Unlikely though it seem, I find myself returning to the Christian apologist with whom I started. Sir Thomas Browne allowed himself sufficient latitude and honesty that he found himself attacked for heterodoxy and included in the Roman Catholics’ Index Librorum Prohibitorum, yet the same uncertainty may have been what gave him the sensitivity to offer even less credulous mortals a way out. His magnificent Hydrotaphia or Urne Buriall surveys burial customs and beliefs at length. Impressed by the ancients who could even choose death expecting mere dissolution, he concludes “Certainly such spirits as could contemn death, when they expected no better being after, would have scorned to live had they known any.” He goes on to conjure a spell of words: “What song the Syrens sang, or what name Achilles assumed when he hid himself among women, though puzzling Questions, are not beyond all conjecture. What time the persons of these Ossuaries entred the famous Nations of the dead, and slept with Princes and Counsellours, might admit a wide solution. But who were the proprietaries of these bones, or what bodies these ashes made up, were a question above Antiquarianism. Not to be resolved by man, nor easily perhaps by spirits, except we consult the Provinciall Guardians, or tutelary Observators”  It is difficult to leave off quoting, his lines are so liquid, but, though the personalities of those buried in urns are irrecoverable, the elegant meditations of the seventeenth century physician remain, and they bear directly on the facts of mortality as they show a sensitive intelligent consciousness exerted to its limit, fully human, fully alive in the face of approaching death, inquiring, composing, making aesthetic judgments just as though it really mattered, even as the clock ticks the sever-fewer seconds that remain. His energy and interest in the task of confronting the given terms of existence ignores the sensible remark of Lucretius: “We have nothing to fear in death, that one who no longer exists cannot become miserable, and that it makes not one speck of difference whether or not he has ever been born, once his mortal life has been snatched away...” Constrained to at least approximate Christian orthodoxy, with his style alone, Browne provides a workable model for many who find themselves constitutionally incapable of assenting to fairy tales, yet with a sense of beauty and wonder and of the exquisite potential of the mind intact though it last but only a day.

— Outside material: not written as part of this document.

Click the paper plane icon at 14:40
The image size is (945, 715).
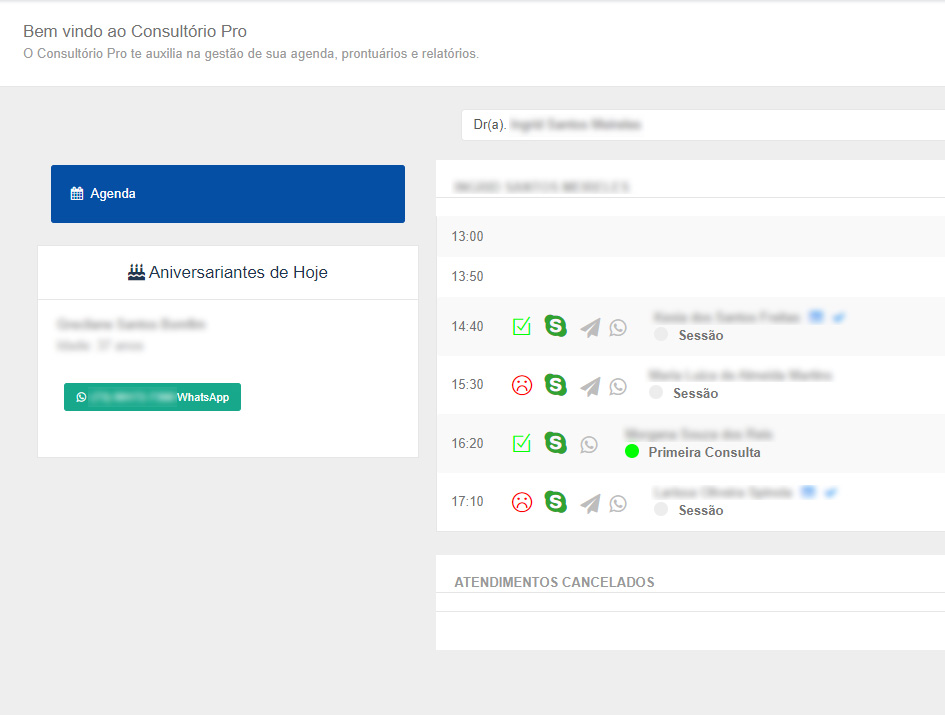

1. Chapter 4, Urne-Buriall.
2. David Lewis-Williams’ The Mind in the Cave does a good job of providing a materialist explanation.
3. Bk. 10.
4. Bk. 3. De rerum natura.
5. Bk. 2, Ch. 6 and Bk. 3, Ch. 6.
6. In Epistle IV.
7. XI, 11.
8. These are from Burton Watson’s readable version, on pages 113-117, 42-3 and 76. I have rewritten the names from Watson’s Wade-Giles.
9. This is found in the Cula-Malunkyovada Sutta (The Shorter Instructions to Malunkya) which is part of the middle length discourses (Majjhima Nikaya), one of the five sections of the Sutta Pitaka.